(Pixel coordinate grounding data)

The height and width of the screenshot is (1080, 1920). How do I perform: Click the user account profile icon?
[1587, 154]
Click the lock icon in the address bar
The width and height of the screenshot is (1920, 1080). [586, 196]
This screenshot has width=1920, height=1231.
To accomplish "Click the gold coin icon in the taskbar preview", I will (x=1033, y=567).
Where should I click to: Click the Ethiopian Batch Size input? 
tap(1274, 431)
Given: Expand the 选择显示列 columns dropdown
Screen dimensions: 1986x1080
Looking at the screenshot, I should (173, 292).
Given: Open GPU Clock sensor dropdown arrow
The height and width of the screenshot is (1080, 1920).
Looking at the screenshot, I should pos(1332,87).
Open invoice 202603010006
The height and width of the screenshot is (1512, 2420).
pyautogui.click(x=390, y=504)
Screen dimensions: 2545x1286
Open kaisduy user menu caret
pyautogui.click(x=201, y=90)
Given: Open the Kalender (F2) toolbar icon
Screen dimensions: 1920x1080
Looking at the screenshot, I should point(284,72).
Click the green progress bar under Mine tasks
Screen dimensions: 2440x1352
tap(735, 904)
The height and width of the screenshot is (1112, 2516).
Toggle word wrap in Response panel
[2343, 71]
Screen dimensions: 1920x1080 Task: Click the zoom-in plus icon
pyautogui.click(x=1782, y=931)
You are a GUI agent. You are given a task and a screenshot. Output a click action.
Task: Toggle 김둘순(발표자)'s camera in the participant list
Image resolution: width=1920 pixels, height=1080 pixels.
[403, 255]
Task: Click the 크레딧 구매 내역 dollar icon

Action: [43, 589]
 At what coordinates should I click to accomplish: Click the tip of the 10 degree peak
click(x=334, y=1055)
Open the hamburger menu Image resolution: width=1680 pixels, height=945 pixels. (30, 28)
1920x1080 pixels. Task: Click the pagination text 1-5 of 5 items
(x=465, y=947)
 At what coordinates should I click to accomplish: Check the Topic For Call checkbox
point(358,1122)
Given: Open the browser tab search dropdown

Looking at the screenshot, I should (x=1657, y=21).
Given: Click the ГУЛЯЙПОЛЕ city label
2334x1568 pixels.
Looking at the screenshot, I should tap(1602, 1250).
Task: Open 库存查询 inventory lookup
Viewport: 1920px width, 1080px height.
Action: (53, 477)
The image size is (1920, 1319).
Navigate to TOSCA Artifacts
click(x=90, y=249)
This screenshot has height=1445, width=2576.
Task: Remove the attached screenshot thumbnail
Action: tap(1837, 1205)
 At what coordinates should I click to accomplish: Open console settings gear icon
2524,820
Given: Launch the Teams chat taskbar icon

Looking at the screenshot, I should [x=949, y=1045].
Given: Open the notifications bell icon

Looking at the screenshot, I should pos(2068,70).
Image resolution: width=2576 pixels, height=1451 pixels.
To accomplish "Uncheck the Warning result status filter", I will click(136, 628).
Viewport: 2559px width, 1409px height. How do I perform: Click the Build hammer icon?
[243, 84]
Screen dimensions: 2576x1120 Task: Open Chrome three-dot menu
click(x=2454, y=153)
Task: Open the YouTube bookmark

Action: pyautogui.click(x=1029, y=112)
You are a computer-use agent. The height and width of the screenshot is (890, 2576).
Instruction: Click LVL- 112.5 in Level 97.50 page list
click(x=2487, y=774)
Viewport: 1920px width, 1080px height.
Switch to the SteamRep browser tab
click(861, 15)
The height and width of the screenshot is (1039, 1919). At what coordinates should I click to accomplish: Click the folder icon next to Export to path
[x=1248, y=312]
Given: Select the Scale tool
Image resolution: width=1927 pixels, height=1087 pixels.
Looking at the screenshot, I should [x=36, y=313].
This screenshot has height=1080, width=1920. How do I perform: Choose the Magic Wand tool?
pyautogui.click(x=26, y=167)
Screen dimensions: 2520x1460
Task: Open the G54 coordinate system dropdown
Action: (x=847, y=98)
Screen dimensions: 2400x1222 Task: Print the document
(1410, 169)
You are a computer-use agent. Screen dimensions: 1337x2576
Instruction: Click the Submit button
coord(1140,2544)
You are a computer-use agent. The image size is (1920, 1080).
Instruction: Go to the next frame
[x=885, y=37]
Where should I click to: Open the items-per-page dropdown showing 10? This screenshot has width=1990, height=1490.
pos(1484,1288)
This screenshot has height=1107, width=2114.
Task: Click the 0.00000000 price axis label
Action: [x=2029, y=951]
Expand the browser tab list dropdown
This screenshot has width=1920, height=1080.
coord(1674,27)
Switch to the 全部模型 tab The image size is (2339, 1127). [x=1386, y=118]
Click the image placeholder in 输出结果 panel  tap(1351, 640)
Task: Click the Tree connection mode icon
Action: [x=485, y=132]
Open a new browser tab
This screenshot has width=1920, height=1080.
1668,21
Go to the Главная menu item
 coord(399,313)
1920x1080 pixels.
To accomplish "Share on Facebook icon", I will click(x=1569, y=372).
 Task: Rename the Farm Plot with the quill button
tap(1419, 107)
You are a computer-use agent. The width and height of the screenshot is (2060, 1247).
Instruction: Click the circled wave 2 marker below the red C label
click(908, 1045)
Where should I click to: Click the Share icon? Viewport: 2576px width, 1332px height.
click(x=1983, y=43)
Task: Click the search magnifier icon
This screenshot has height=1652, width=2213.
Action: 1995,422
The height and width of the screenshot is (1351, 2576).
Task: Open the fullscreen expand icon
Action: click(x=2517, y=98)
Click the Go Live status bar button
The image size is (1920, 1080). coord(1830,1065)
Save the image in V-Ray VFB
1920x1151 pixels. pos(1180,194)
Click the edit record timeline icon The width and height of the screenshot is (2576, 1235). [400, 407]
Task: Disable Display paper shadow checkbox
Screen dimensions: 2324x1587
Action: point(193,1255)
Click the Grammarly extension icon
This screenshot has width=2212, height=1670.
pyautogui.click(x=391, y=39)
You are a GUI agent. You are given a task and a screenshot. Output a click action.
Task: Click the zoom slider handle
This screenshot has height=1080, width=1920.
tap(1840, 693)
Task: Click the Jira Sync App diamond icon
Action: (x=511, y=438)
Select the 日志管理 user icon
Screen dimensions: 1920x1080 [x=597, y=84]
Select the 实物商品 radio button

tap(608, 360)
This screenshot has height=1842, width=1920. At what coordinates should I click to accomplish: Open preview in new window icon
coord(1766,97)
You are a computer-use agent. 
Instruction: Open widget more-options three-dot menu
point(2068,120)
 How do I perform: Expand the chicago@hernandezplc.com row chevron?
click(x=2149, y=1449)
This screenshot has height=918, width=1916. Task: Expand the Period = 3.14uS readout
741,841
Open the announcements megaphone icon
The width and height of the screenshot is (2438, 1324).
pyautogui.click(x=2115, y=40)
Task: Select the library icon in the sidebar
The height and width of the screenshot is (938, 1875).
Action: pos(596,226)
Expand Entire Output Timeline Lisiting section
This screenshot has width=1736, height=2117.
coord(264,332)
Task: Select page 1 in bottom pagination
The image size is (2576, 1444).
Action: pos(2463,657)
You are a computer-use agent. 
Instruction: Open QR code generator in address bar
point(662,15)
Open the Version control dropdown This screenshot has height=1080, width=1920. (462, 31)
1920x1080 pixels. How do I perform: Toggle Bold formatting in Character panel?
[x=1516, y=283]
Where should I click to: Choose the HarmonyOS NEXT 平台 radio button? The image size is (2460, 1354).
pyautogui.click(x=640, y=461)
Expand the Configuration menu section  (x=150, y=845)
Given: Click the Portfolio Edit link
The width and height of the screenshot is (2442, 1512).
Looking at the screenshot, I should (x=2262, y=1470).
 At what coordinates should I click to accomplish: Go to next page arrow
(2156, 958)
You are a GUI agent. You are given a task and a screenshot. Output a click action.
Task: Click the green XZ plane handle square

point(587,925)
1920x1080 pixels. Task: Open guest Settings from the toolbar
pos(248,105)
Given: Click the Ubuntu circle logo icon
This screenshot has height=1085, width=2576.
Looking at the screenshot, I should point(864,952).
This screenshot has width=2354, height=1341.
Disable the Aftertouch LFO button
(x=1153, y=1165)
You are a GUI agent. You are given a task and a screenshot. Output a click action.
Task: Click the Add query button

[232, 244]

### TASK BRIEF:
For each line in the entries that holds "computer", return that line.

### SOLUTION:
You are a computer-use agent. The height and width of the screenshot is (890, 2576).
You are a computer-use agent. Screen dimensions: 1337x2576
You are a computer-use agent. The image size is (1920, 1080).
You are a computer-use agent. The width and height of the screenshot is (2060, 1247).
You are a computer-use agent. 
You are a computer-use agent. 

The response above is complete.